[英]Python : How to import list of files in directory from HDFS
I try to import list of files from HDFS in python.我尝试在 python 中从HDFS导入文件列表。
How to do this from HDFS :如何从 HDFS 执行此操作:
path =r'/my_path'
allFiles = glob.glob(path + "/*.csv")
df_list = []
for file_ in allFiles:
df = pd.read_csv(file_,index_col=None, header=0,sep=';')
df_list.append(df)
I think subprocess.Popen do the trick but how to extract only the filename ?我认为subprocess.Popen可以解决问题,但如何仅提取文件名?
import subprocess
p = subprocess.Popen("hdfs dfs -ls /my_path/ ",
shell=True,
stdout=subprocess.PIPE,
stderr=subprocess.STDOUT)
for line in p.stdout.readlines():
print(line)
The output is like this :输出是这样的:
b'Found 32 items\n'
b'-rw------- 3 user hdfs 42202621 2019-01-21 10:05 /my_path/file1.csv\n'
b'-rw------- 3 user hdfs 99320020 2019-01-21 10:05 /my_path/file2.csv\n'
Declaimer : This will be a long and tedious.声明:这将是一个漫长而乏味的过程。 But given the circumstance, I'll try to make it as general and reproducible as possible.但鉴于这种情况,我会尽量使它具有普遍性和可重复性。

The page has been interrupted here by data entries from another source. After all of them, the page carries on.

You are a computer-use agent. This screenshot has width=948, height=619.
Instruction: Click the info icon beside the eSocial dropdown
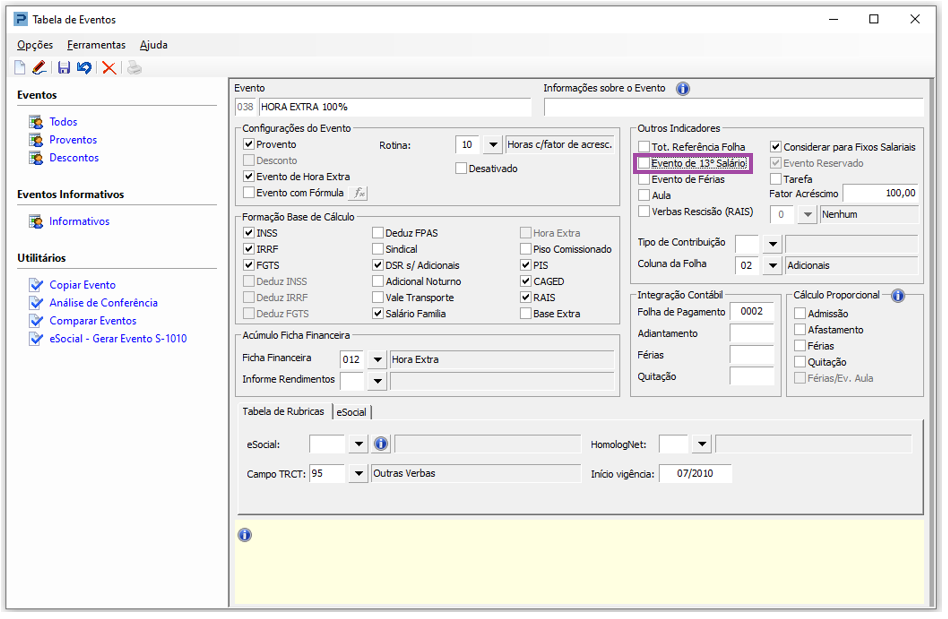[x=381, y=444]
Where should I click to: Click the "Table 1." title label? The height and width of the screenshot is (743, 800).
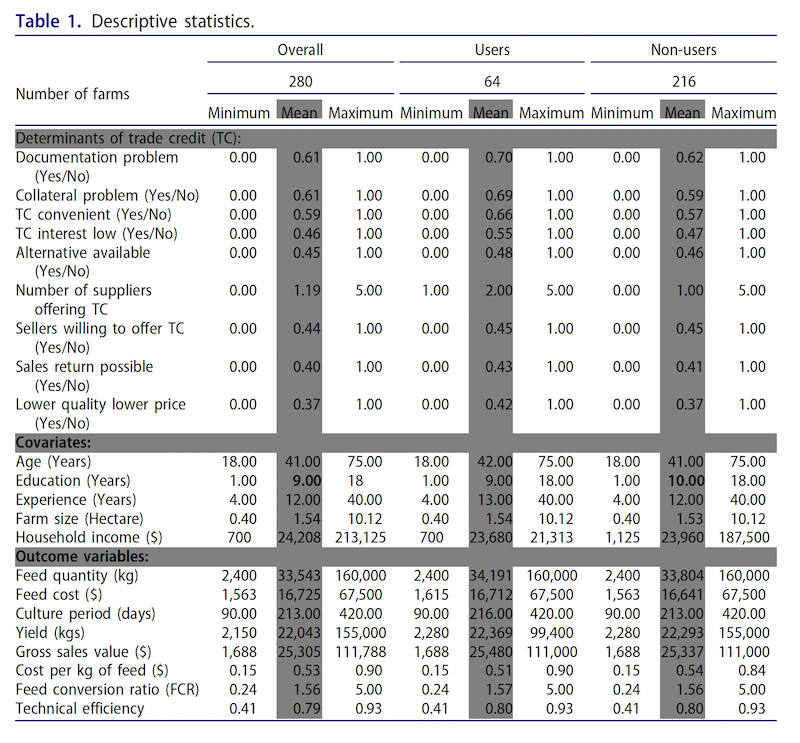[x=48, y=20]
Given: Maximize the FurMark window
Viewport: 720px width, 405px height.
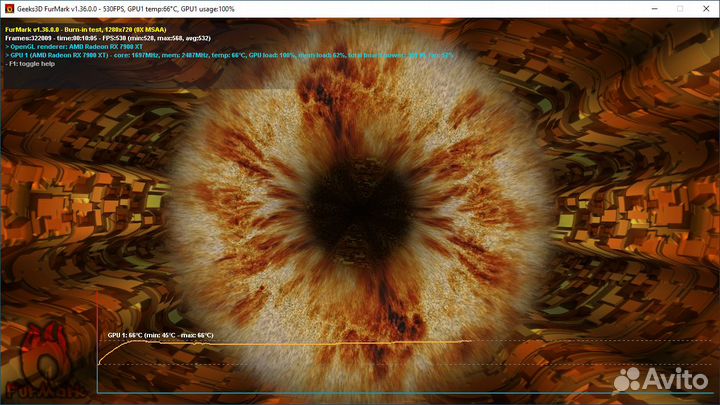Looking at the screenshot, I should (667, 9).
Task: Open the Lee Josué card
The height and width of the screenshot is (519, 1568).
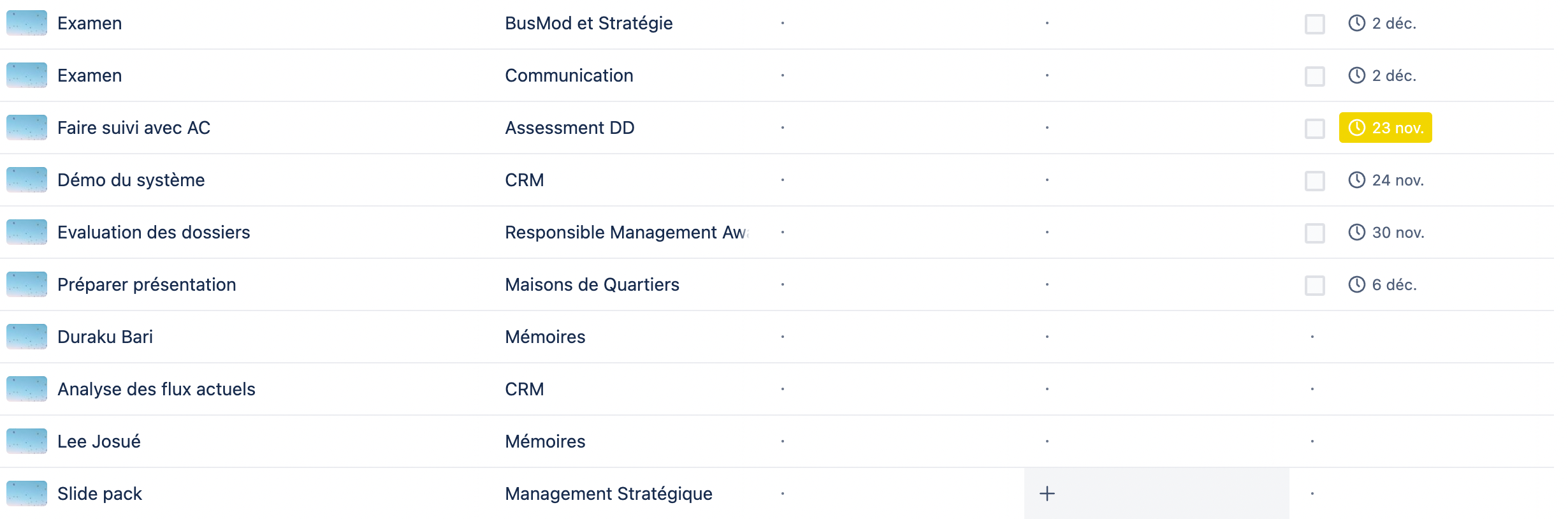Action: pos(99,441)
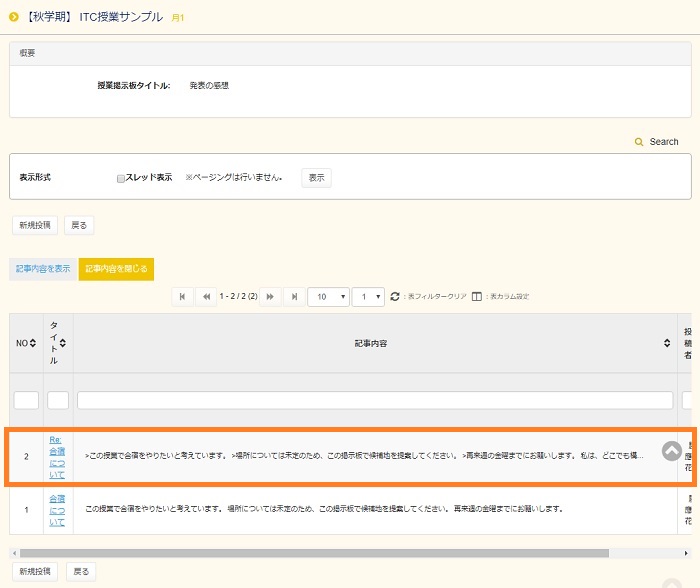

Given the requirement of no external libraries (except for pandas
?), there isn't must of a choice to take.鉴于不需要外部库( pandas
除外?),没有必须选择。 I suggest utilizing WebHDFS
as much as possible.我建议尽可能多地使用WebHDFS
。
AFAIK, installation of HDFS , by default, includes an installation of WebHDFS . AFAIK,默认情况下HDFS的安装包括WebHDFS的安装。 Following solution heavily relies on WebHDFS .以下解决方案严重依赖WebHDFS 。
To begin with, you must be aware of WebHDFS urls.首先,您必须了解WebHDFS url。 WebHDFS is installed on HDFS Namenode(s) , and default port is 50070 . WebHDFS安装在HDFS Namenode(s) 上,默认端口为50070 。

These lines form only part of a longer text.